--- Dati forniti ---

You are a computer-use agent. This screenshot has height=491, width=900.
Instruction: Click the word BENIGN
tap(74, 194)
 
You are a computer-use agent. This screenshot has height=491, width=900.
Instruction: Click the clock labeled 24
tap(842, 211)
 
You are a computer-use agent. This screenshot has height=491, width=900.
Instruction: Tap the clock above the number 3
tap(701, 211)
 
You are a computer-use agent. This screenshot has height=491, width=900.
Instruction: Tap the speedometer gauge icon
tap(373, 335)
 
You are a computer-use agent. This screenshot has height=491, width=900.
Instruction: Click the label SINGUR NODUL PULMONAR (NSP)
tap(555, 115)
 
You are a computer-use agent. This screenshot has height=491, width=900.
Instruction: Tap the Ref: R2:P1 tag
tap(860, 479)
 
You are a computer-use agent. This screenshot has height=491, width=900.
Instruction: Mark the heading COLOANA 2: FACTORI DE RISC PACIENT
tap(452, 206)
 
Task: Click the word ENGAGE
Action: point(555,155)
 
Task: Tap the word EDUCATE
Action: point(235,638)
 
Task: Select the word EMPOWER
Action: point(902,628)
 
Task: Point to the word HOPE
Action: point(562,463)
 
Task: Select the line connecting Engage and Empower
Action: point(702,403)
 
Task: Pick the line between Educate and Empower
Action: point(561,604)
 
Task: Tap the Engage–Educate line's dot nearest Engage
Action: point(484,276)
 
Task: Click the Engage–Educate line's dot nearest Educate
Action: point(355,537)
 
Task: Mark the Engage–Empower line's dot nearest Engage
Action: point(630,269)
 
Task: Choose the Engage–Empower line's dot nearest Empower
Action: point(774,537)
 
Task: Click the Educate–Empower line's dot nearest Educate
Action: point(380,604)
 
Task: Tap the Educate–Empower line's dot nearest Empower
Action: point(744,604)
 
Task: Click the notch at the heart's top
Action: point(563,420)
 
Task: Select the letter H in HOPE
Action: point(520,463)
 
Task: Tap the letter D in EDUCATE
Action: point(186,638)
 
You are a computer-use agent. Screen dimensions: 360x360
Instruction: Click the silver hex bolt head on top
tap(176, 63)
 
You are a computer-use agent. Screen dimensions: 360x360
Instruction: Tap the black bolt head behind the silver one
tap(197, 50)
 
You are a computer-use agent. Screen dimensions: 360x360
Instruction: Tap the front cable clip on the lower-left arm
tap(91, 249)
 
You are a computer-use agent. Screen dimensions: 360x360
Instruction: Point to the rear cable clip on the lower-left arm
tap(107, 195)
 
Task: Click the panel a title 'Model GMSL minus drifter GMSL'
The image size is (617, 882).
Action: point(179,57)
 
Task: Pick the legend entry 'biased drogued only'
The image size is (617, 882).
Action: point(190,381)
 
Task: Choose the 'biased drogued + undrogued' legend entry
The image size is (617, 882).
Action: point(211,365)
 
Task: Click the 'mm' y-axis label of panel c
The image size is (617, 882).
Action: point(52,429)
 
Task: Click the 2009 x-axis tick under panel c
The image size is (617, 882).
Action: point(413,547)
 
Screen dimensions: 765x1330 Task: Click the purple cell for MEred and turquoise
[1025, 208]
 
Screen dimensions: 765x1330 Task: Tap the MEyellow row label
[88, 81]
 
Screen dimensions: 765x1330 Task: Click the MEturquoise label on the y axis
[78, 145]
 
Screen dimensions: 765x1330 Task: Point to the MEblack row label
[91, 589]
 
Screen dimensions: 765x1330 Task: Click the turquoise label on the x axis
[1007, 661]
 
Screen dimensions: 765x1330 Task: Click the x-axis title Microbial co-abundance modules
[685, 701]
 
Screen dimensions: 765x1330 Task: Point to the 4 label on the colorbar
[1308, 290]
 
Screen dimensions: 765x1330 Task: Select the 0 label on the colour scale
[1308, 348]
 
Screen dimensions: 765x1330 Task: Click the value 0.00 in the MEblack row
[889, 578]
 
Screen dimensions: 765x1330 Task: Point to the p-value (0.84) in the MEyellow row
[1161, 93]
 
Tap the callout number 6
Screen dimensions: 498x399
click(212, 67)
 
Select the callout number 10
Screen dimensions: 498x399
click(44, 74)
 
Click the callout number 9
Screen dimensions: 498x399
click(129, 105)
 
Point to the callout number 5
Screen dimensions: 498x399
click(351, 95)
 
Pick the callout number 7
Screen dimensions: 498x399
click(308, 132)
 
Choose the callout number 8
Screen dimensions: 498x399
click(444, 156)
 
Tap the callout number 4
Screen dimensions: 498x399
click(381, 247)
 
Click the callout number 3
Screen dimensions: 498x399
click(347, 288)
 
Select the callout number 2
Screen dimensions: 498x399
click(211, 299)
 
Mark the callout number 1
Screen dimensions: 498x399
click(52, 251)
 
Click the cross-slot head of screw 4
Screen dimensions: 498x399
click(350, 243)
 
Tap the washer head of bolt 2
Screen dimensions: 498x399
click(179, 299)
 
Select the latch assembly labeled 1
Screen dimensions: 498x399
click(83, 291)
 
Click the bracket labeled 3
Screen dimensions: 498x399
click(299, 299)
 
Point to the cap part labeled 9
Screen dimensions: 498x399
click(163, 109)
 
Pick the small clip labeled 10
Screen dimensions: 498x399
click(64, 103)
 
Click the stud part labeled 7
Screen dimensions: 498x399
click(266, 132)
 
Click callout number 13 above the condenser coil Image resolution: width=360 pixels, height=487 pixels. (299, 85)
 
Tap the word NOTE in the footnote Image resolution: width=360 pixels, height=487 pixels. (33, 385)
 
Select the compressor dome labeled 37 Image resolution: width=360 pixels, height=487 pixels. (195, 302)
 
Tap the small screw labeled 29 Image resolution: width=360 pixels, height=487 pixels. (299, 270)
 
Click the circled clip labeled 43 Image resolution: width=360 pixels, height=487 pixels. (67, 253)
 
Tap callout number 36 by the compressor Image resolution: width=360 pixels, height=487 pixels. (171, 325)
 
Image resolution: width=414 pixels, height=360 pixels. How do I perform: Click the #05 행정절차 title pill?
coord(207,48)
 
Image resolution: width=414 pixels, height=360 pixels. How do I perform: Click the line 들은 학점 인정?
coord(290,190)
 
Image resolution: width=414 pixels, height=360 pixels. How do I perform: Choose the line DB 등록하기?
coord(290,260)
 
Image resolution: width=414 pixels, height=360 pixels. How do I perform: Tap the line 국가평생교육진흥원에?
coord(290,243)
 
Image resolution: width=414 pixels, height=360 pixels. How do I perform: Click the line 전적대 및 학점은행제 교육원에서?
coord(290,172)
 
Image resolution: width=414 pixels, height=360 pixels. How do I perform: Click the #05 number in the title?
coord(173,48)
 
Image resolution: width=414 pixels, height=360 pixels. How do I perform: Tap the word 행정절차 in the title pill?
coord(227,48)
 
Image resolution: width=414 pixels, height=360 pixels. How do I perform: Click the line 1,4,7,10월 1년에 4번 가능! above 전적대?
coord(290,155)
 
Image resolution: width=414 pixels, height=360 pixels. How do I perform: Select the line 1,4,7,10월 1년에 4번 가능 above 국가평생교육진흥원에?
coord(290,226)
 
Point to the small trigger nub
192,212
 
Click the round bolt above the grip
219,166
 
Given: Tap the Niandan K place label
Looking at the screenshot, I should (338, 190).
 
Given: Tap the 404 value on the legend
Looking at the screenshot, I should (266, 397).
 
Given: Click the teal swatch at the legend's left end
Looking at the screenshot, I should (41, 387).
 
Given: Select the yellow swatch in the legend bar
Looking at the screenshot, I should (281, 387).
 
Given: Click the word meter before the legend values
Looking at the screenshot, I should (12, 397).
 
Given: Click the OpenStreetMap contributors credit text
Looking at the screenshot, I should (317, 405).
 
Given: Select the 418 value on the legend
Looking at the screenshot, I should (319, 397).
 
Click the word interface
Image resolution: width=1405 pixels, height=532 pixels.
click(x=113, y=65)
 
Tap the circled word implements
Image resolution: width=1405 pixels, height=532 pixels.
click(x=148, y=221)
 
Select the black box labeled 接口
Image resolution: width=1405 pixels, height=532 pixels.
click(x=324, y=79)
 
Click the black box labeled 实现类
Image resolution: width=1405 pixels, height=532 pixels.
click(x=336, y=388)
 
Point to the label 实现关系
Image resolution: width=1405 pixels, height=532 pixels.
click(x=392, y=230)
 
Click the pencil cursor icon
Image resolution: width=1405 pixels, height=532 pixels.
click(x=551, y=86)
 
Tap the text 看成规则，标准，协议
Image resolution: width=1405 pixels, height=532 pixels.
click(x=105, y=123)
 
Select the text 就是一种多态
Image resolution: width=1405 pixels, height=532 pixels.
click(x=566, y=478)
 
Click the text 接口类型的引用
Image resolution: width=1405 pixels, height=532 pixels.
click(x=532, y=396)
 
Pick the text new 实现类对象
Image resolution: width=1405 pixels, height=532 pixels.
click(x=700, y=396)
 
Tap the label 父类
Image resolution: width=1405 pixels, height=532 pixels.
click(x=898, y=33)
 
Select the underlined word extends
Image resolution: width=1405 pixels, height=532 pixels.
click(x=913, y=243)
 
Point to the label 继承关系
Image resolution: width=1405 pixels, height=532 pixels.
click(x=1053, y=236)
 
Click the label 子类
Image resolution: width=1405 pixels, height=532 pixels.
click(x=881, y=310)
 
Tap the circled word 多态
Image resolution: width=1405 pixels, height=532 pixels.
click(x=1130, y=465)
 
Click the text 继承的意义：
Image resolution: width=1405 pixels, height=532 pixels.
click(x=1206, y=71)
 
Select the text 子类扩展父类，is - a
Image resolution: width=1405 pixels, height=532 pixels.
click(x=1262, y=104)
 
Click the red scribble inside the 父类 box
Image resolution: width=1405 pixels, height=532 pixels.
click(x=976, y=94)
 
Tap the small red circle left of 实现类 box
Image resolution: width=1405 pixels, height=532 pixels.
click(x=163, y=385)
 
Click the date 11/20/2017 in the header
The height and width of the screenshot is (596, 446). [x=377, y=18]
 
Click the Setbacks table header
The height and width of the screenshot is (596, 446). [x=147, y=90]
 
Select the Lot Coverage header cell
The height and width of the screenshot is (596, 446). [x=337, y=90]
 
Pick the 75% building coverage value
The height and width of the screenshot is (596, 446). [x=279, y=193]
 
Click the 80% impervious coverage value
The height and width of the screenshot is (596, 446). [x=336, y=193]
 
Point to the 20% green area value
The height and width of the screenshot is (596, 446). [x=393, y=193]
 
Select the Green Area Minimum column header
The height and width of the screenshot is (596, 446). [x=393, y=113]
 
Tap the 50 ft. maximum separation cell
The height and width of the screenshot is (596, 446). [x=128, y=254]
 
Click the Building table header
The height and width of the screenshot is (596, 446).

---

-- Obiettivo dell'esercizio --
Trascrivi senza alcuna modifica le righe che vanno dall'inizio fino a quella contenente "tap(842, 211)", quest'ultima compresa.

-- Risultato del compito --
You are a computer-use agent. This screenshot has height=491, width=900.
Instruction: Click the word BENIGN
tap(74, 194)
 
You are a computer-use agent. This screenshot has height=491, width=900.
Instruction: Click the clock labeled 24
tap(842, 211)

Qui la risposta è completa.